# Windscreen removal how to



## e24ohm (Jul 5, 2009)

what tools do i need to remove my windscreen? How do i reset the glass then? I have found some how-tos, but can anyone offer some advice?


----------



## dieselherb1 (Oct 21, 2008)

2 ft blade from Harbor freight tools. Cut the seal(chaulk) from inside car between frame and glass.
Herb


----------



## Eric D (Feb 16, 1999)

*Re: (dieselherb1)*


_Quote, originally posted by *dieselherb1* »_2 ft blade from Harbor freight tools. Cut the seal(chaulk) from inside car between frame and glass.
Herb

2ft blade, I search the web site and didn't see what your describing.
Some use the Pipe Knife, these come in 14" and 18" lengths and used inside the car.








This is what my windshield guy used on the outside.
http://www.harborfreight.com/c...99892








Others will use a piano wire, pneumatic or electric windshield tools.
What ever method used, make darn sure you use pinch weld primer on any nicks in the paint.
Also you'll want to use urethane window sealant with a strong caulking gun (not the cheapy from Home Depot), available form windshield supply stores.

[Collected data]
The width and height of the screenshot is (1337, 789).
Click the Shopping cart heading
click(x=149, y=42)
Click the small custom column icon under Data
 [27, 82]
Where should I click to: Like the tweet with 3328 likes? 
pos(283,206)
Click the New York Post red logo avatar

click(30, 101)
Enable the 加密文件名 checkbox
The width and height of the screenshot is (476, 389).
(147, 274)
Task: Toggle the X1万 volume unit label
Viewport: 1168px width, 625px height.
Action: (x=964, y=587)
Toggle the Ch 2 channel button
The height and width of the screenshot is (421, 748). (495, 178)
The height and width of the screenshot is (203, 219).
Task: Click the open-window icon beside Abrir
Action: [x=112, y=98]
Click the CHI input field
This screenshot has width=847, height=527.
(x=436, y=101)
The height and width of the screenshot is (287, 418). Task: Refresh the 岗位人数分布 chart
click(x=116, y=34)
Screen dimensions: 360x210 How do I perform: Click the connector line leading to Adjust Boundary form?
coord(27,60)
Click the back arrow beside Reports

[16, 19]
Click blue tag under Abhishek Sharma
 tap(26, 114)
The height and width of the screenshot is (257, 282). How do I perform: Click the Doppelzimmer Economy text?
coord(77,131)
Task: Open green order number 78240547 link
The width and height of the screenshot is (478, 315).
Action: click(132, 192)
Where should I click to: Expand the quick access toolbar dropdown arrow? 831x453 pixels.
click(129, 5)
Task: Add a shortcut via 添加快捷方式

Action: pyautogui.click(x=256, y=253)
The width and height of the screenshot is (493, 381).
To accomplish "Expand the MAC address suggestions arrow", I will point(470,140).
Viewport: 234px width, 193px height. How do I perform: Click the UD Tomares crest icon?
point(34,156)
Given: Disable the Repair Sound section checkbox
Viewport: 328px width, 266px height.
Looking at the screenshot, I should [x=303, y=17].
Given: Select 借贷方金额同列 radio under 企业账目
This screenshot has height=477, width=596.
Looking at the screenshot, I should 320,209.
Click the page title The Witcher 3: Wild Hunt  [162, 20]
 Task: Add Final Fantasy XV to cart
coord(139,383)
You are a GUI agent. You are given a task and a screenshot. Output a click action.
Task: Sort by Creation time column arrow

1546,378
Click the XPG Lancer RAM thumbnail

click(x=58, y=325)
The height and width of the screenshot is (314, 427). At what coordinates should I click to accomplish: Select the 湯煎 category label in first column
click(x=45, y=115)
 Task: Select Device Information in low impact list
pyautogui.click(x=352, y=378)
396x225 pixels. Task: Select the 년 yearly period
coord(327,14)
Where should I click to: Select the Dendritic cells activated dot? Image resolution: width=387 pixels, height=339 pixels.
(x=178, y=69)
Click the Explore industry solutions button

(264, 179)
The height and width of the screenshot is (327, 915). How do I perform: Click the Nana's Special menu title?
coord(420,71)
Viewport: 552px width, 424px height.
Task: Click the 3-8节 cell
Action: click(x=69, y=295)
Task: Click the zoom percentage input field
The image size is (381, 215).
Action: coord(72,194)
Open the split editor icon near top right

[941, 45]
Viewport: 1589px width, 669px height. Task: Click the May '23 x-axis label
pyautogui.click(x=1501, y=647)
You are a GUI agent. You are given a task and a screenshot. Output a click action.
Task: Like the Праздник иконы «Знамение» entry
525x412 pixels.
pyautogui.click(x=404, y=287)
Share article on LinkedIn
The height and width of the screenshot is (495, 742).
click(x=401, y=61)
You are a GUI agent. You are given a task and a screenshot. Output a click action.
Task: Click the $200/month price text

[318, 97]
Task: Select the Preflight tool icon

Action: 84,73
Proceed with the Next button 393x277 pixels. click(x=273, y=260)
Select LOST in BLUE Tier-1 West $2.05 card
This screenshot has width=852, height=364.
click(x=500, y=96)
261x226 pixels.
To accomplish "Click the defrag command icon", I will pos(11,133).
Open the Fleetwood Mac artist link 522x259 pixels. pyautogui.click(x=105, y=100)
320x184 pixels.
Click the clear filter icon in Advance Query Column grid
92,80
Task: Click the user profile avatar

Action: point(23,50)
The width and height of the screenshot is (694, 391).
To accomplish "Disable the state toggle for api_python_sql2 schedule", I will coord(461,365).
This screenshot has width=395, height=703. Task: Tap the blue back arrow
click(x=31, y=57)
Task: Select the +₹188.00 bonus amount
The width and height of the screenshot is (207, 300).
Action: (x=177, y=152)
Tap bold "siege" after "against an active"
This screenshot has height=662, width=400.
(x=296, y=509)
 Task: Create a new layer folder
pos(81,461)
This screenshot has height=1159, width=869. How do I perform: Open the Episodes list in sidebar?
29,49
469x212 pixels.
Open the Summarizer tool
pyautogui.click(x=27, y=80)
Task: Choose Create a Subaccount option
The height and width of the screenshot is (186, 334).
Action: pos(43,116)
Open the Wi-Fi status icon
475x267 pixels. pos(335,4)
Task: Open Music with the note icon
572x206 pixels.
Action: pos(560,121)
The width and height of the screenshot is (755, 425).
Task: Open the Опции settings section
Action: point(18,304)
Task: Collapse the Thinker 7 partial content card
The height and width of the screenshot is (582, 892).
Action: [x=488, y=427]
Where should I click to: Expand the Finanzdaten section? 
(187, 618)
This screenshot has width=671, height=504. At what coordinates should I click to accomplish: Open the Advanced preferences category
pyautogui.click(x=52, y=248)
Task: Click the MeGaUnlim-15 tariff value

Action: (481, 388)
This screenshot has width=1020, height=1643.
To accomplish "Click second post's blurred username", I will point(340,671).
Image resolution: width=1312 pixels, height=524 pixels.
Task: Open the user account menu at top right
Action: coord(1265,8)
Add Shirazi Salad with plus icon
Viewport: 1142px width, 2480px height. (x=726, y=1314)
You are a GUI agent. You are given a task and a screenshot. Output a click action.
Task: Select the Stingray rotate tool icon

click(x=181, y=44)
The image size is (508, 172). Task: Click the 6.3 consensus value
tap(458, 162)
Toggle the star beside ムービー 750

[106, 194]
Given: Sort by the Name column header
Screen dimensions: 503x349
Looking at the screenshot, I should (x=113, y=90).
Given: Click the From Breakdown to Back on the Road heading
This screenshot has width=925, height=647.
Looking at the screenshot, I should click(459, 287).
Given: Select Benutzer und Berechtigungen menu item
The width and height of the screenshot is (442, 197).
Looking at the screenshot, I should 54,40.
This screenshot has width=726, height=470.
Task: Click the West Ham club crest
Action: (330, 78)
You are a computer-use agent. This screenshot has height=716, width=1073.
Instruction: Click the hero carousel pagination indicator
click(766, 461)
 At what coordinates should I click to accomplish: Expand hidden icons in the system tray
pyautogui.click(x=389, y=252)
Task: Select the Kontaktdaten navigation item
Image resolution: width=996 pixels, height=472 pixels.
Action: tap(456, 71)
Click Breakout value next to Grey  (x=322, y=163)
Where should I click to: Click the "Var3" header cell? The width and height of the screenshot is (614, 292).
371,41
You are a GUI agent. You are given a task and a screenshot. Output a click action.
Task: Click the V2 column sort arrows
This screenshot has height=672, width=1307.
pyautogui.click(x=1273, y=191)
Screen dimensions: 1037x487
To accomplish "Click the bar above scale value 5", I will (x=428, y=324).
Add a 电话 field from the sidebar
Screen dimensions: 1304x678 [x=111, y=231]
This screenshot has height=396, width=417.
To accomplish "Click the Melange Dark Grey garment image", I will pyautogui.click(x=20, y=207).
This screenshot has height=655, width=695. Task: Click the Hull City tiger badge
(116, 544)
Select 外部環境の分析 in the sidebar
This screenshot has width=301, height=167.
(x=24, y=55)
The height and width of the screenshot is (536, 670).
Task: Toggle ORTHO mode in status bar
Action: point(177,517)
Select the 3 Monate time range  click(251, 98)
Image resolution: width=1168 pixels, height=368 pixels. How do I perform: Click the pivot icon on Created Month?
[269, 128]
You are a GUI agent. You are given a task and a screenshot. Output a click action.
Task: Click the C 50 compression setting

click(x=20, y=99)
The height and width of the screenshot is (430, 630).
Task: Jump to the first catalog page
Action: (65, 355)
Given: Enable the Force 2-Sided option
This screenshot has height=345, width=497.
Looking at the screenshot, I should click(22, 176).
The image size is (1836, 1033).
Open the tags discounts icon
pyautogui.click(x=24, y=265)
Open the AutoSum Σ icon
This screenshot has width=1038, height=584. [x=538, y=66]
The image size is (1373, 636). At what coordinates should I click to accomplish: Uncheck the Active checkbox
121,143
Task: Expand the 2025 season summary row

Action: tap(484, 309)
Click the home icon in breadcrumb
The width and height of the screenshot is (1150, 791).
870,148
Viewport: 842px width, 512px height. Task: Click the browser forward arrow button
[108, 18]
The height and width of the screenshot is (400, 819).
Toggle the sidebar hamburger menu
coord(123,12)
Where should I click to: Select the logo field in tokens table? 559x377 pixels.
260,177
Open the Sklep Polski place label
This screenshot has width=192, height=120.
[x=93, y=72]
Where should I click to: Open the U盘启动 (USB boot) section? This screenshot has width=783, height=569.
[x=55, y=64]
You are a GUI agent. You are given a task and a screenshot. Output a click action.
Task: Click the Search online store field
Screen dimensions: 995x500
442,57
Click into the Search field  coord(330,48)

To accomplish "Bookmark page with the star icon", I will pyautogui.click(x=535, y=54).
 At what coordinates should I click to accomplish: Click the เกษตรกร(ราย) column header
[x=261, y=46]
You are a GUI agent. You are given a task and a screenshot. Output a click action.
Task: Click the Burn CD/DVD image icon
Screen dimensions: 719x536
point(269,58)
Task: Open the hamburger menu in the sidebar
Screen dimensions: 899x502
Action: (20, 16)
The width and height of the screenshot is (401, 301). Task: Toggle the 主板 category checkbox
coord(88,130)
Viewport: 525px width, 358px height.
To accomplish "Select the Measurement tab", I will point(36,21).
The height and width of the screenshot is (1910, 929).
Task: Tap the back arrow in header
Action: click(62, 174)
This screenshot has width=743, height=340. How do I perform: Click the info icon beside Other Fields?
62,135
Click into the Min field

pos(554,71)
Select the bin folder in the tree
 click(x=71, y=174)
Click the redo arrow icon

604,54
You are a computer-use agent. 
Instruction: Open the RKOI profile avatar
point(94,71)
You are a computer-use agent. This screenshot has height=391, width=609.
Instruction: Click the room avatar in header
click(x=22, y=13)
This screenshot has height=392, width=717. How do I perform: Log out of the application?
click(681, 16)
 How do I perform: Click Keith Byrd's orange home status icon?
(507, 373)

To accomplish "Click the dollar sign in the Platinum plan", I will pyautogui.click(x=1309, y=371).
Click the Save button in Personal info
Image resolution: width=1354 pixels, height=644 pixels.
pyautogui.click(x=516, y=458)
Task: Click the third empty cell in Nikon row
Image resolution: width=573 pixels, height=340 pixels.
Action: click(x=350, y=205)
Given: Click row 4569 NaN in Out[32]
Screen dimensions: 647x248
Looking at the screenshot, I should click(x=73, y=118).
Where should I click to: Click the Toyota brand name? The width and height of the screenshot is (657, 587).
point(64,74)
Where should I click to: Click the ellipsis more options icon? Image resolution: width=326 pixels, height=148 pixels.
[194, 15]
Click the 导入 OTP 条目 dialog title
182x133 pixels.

PROBLEM STATEMENT:
Reproduce the windscreen removal thread in full, word for word. These entries were drawn from a separate source.

THE ANSWER:
# Windscreen removal how to



## e24ohm (Jul 5, 2009)

what tools do i need to remove my windscreen? How do i reset the glass then? I have found some how-tos, but can anyone offer some advice?


----------



## dieselherb1 (Oct 21, 2008)

2 ft blade from Harbor freight tools. Cut the seal(chaulk) from inside car between frame and glass.
Herb


----------



## Eric D (Feb 16, 1999)

*Re: (dieselherb1)*


_Quote, originally posted by *dieselherb1* »_2 ft blade from Harbor freight tools. Cut the seal(chaulk) from inside car between frame and glass.
Herb

2ft blade, I search the web site and didn't see what your describing.
Some use the Pipe Knife, these come in 14" and 18" lengths and used inside the car.








This is what my windshield guy used on the outside.
http://www.harborfreight.com/c...99892








Others will use a piano wire, pneumatic or electric windshield tools.
What ever method used, make darn sure you use pinch weld primer on any nicks in the paint.
Also you'll want to use urethane window sealant with a strong caulking gun (not the cheapy from Home Depot), available form windshield supply stores.